For long limitation of action in the Maritime Code, the intention of legislation is to grant longer period of time for the parties involved in particular disputes, which are usually more complicated in the confirmation of damages, in evidence-collection and in other respects. The characteristic of such disputes is more difficult to raise a claim, and such characteristic still exists. Therefore, the writer’s view is that the three-year limitation of action for particular disputes shall also be correspondingly extended. Nevertheless, for the international conventions signed by China, the limitation of action instituted by them shall not be changed by the General Provisions.
China is a country with statute laws, i.e., the judges should strictly observe the contents of legislations in making a decision.
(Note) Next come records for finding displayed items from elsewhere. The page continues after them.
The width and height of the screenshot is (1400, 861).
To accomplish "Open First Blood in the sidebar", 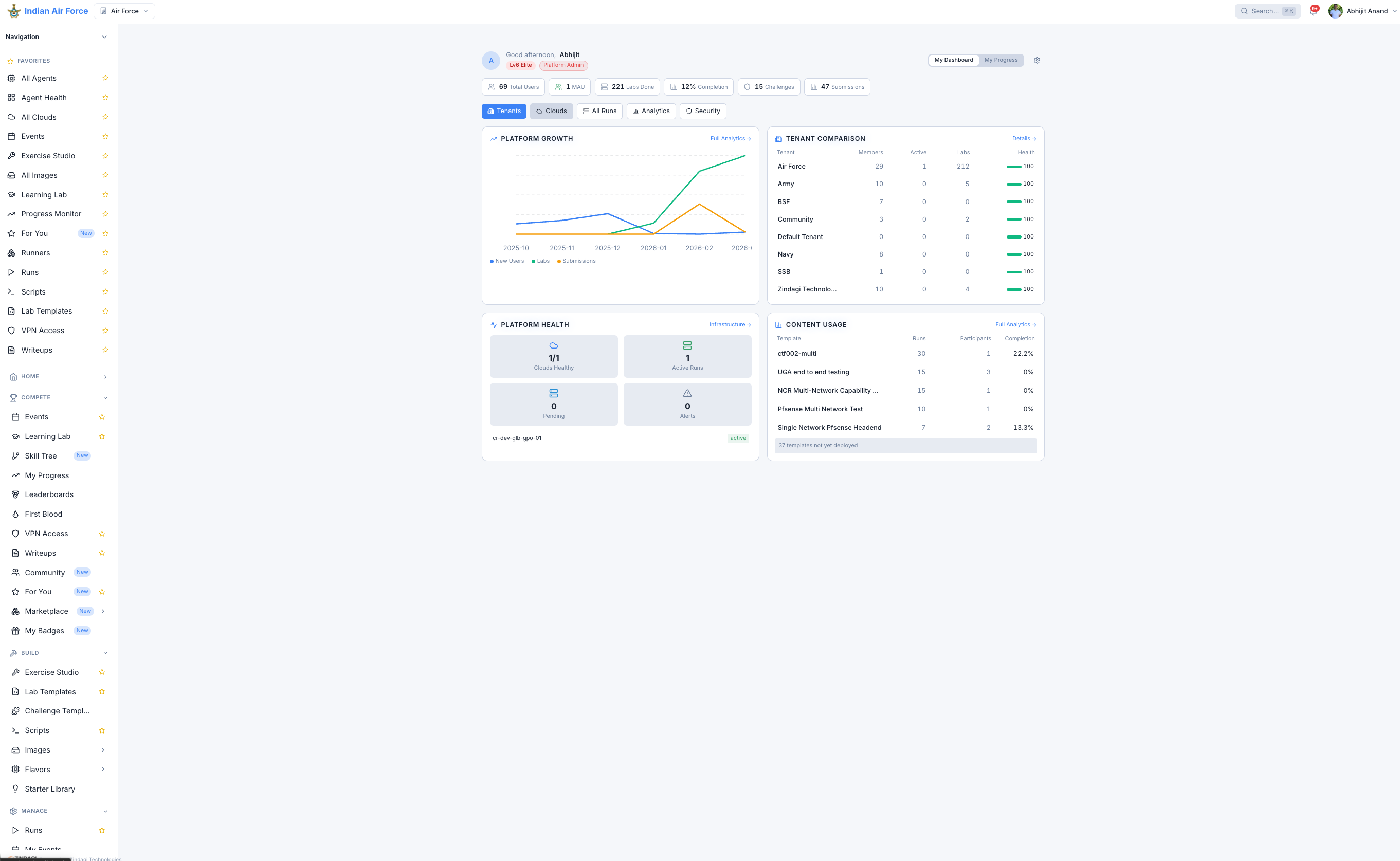I will (43, 514).
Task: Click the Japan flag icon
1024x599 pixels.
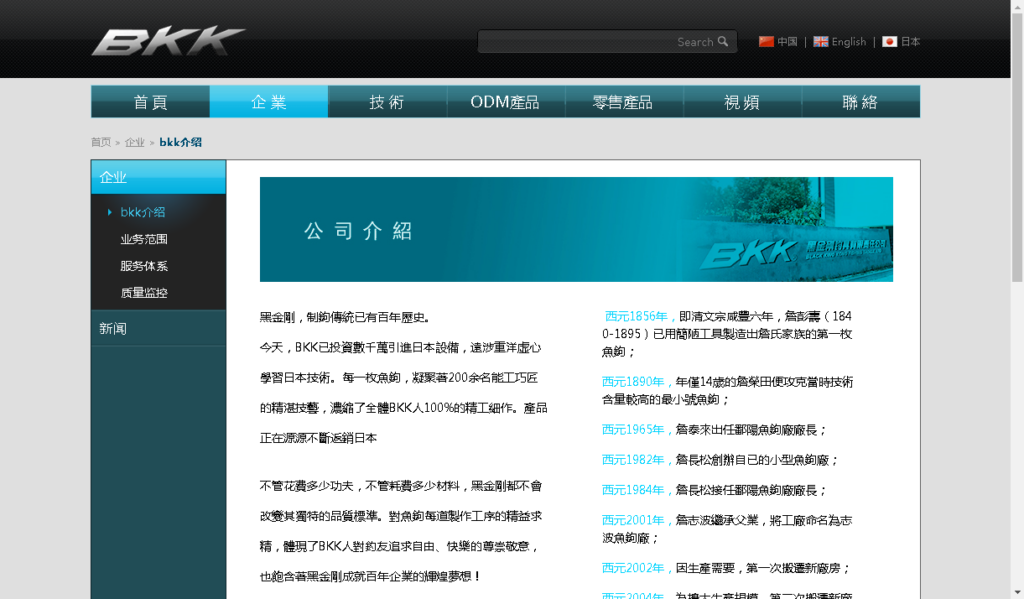Action: (889, 42)
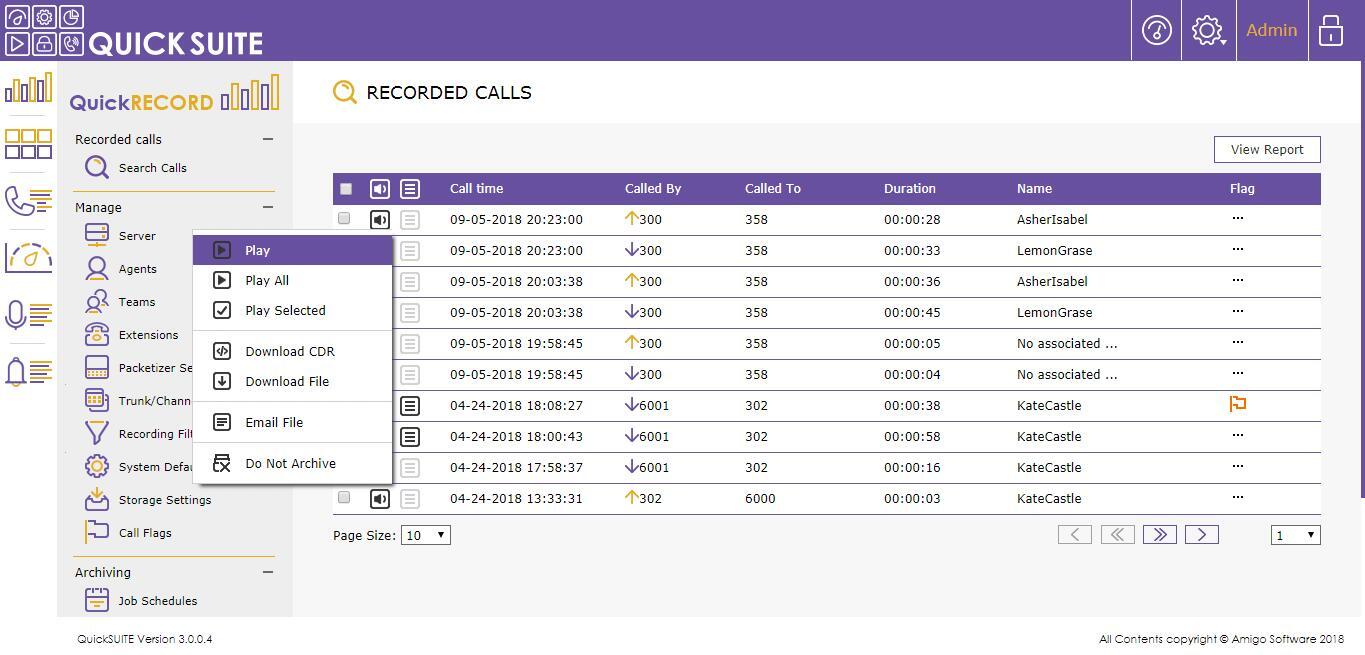The image size is (1365, 655).
Task: Toggle the select-all checkbox in the table header
Action: pyautogui.click(x=345, y=188)
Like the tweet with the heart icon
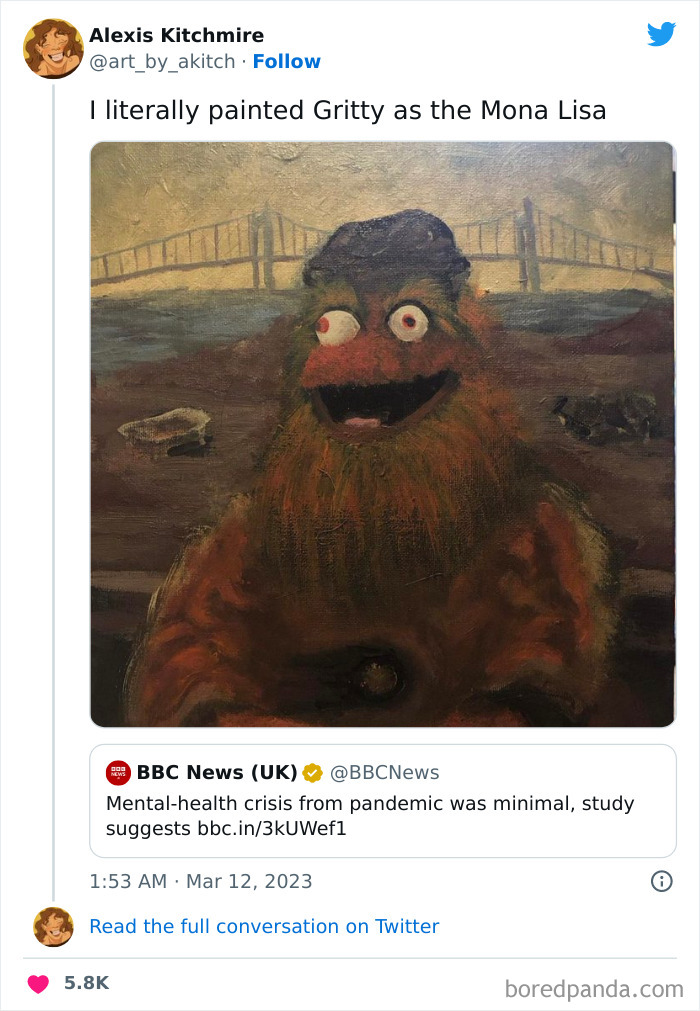Image resolution: width=700 pixels, height=1011 pixels. point(38,984)
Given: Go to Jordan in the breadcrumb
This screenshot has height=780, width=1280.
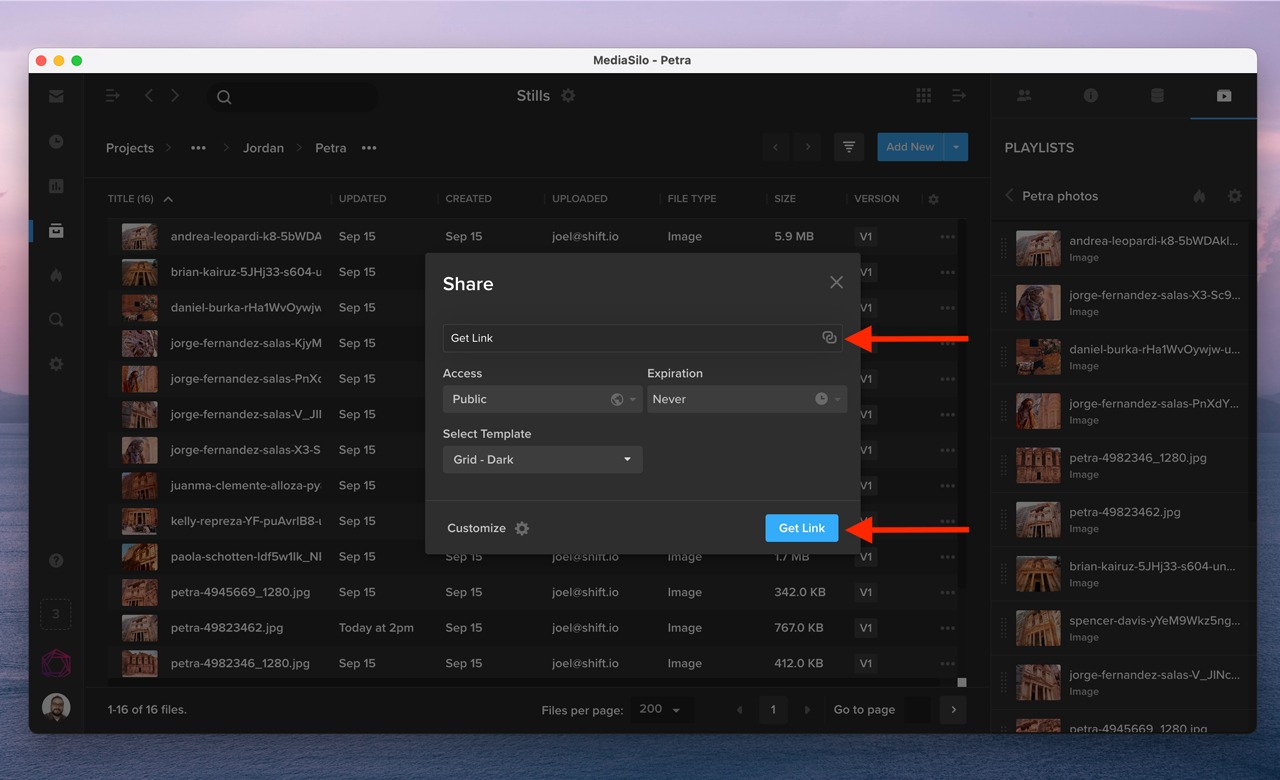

Consequently, before the amendment of the Maritime Code and for the disputes under the domination of the Maritime Code, the applicable limitation of action shall be in comply with the current contents.
- The General Provisions stipulates the principle of environment protection.
Another highlight of the General Provisions is the principle of environment protection is firstly established by Chapter one, Article 9,
“All civil activities conducted by civil subjects shall be conducive to saving resources and protecting the ecological environment”.
On the contrary, the Maritime Code does not have a particular provision especially drafted for the detailed punishments for environment pollution. The writer believes under the fundamental principle established by the General Provisions, absorbing something related to environment protection would be the trend for the revision of the Maritime Code.
- The General Provisions firstly identifies customs as a legal resource.
Article 10 of the General Provisions states:
“Civil disputes shall be resolved in accordance with the law; where there are no relevant provisions prescribed in the law, customs may be followed but public order and good customs shall not be infringed upon”.
This is the first time in Chinese legal system to clearly stipulate that customs can be relied as a legal resource in dispute-resolving.
China is a country with statutory law system, i.e., before the implementation of the General Provisions, customs shall not be relied on as a legal resource. On the contrary, in the practice of Maritime law, marine customs are treated as important public rules for the parties. Nevertheless, as per Article 268, Chapter 14 “Application of Law in Relation to Foreign-related Matters” of the Maritime Code:
“International practice may be applied to matters for which neither the relevant laws of the People’s Republic of China nor any international treaty concluded or acceded to by the People’s Republic of China contain any relevant provisions”.
In other words, before the implementation of the General Provisions, international costumes can only be applied in particular situations in foreign-related matters. After the General Provisions coming into effective, it, as general law, shall be supplementary applied with the Maritime Code, the special law. As a result, with the application of the General Provisions, the marine customs can also be applied in non-foreign-related matters, such as disputes related to carriage of goods and passengers by the domestic water of China.